**TEXTO PROPORCIONADO**:
========================
De oír hablar de la economía sumergida, de los sinvergüenzas que utilizan su influencias para apropiarse de cuanto encuentra a su paso, de los banqueros que se preparan una jubilación de superlujo, a costa de los desgraciados que se acercan a la entidad bancaria, donde el timo de la estampita se ha modernizado bastante, de las grandes estrellas del deporte que no dudan en reírse del mundo entero sin saber el alcance del perjuicio que pueda acarrear a otros, de los cargos públicos que engrosan su patrimonio a velocidad de vértigo, de los chinos y sus trapicheos… todo lo que va en detrimento de las arcas estatales y en última instancia, de los más desfavorecidos de la sociedad.
========================
**EXTRACTO DE DATOS**:
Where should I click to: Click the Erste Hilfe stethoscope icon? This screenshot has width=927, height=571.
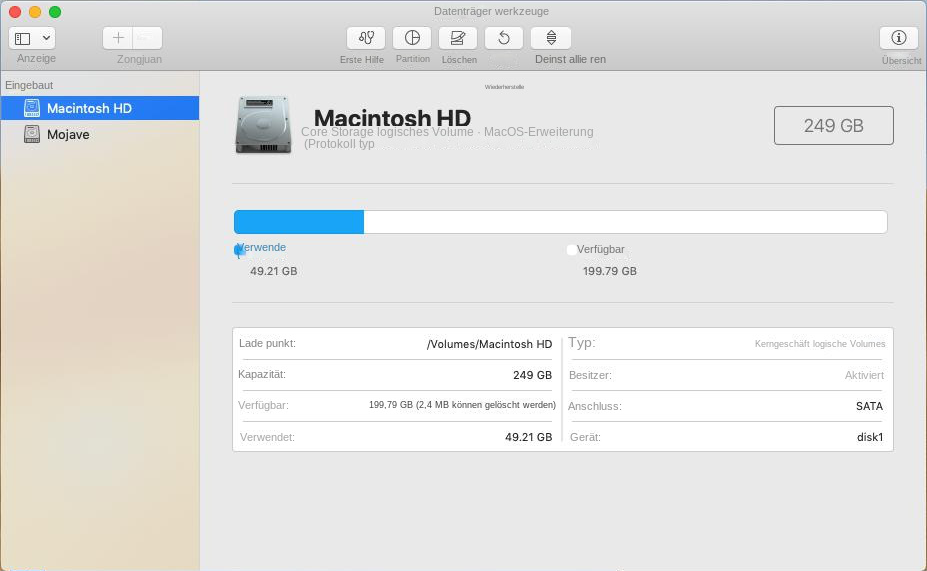[366, 38]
========================
**SOLICITUD 1**: Copia el pasaje del texto sobre la economía sumergida que empieza con "De oír hablar" y acaba tras "de la sociedad.", sustituyendo "banqueros" por "financieros".
**SOLICITUD 2**: Según el texto sobre la economía sumergida, ¿a qué velocidad engrosan su patrimonio los cargos públicos?
**SOLICITUD 3**: Escribe una continuación del texto sobre la economía sumergida que arranque justo después de su última oración.

**RESULTADO 1**:
De oír hablar de la economía sumergida, de los sinvergüenzas que utilizan su influencias para apropiarse de cuanto encuentra a su paso, de los financieros que se preparan una jubilación de superlujo, a costa de los desgraciados que se acercan a la entidad bancaria, donde el timo de la estampita se ha modernizado bastante, de las grandes estrellas del deporte que no dudan en reírse del mundo entero sin saber el alcance del perjuicio que pueda acarrear a otros, de los cargos públicos que engrosan su patrimonio a velocidad de vértigo, de los chinos y sus trapicheos… todo lo que va en detrimento de las arcas estatales y en última instancia, de los más desfavorecidos de la sociedad.

**RESULTADO 2**: Lo engrosan a velocidad de vértigo.

**RESULTADO 3**:
A ello le sumamos la cantidad de alimentos que van a la basura diaria, de los que somos culpables casi todos, no es de extrañar que los problemas se agudicen. Cierto que el campo laboral está seco y sin apenas abono que lo haga fructiferar. Pero hay otras vías para poder igualar y tratar un mínimo de justicia ante tanto dolor colectivo del que nadie es ajeno.
Si las noticias fueran otras, si los aprovechados fueran severamente castigados, si adquiriéramos conciencia social para tratar con sumo respeto a los alimentos y si encima, se nos quitara de la cabeza que la máxima felicidad consiste en ir a Andorra con una bolsa de basura de color negro llena a rebosar de billetes.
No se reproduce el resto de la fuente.